Das ist zwingend nötig, weil die Gefahr der Verjährung gross. Diese tritt dann ein, wenn bis zum 27. April kein erstinstanzliches Urteil vorliegt.
Nicht ins Tessin reisen wollen auch die als Zeugen geladenen Franz Beckenbauer und Sepp Blatter. In der Funktion als Auskunftsperson reist höchstens Günter Netzer an. Das Verfahren gegen Beckenbauer, die eigentlich zentrale Figur in der ganzen Geschichte, ist vom Hauptverfahren abgetrennt worden, weil der Kaiser schwer krank ist.
Die Story: Beckenbauer, OK-Chef der WM 2006 in Deutschland, erhält 2002 vom mittlerweile verstorbenen Adidas-Besitzer Robert Louis-Dreyfus einen Kredit in der Höhe von 6,7 Millionen Euro, umgerechnet 10 Millionen Franken. Diese überweist der Kaiser an ein Firmenkonglomerat in Katar, dessen Chef Mohammed Bin Hammam ist. Der war damals Fifa-Vizepräsident. Zeitlebens ist der Katari eine höchst umstrittene und korrupte Figur geblieben. Wofür das Geld gebraucht wurde, ist bis heute nicht geklärt. Es gibt verschiedene Theorien. So jene, dass damit eine Zahlung von 250 Millionen Franken der Fifa an das deutsche WM-OK ausgelöst werden sollte. Unmöglich ist, dass der Zuschlag der WM damit direkt erkauft wurde, denn die Deutschen erhielten diesen bereits im Jahr 2000. Nicht auszuschliessen allerdings, dass Bin Hammam das Geld einforderte, weil es ihm vor dem Zuschlag versprochen worden war. Zur Organisation von Stimmen? Erstaunlich auf jeden Fall, dass der Katari nicht vor Gericht steht, kennt er doch als Einziger neben dem nicht vernehmungsfähigen Beckenbauer die Wahrheit direkt.

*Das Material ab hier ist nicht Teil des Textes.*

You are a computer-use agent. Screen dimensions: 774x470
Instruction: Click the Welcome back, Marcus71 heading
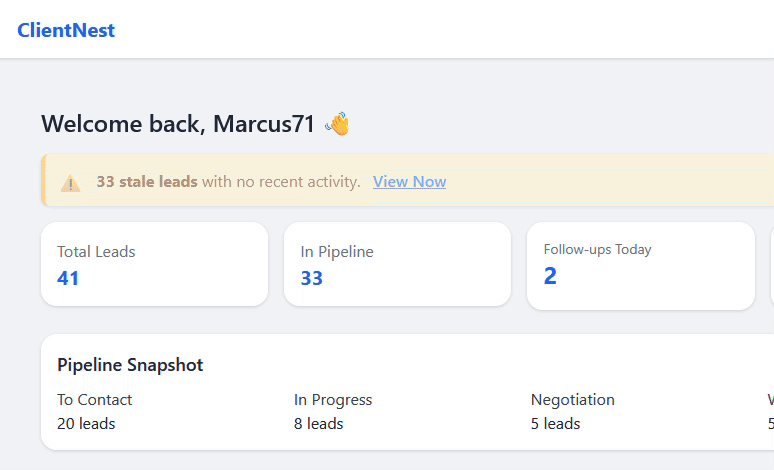pos(178,123)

Im Jahr 2005 fordert Dreyfus die Rückzahlung des Kredits. Die Herren vom DFB wollen diese Peinlichkeit so kurz vor der Heim-WM unter dem Deckel halten und sollen die Legende erfunden haben, das Geld sei für eine Kulturgala, welche die Fifa zum WM-Start veranstalten wolle. Das Geld fliesst denn auch an die Fifa. Von dort aber weiter an Dreyfus. Und deshalb ist auch Linsi Beschuldigter in diesem Prozess.
Und deshalb hat ihn sich die Schweiz gekrallt. Als Prestigeobjekt. Vermeintliches.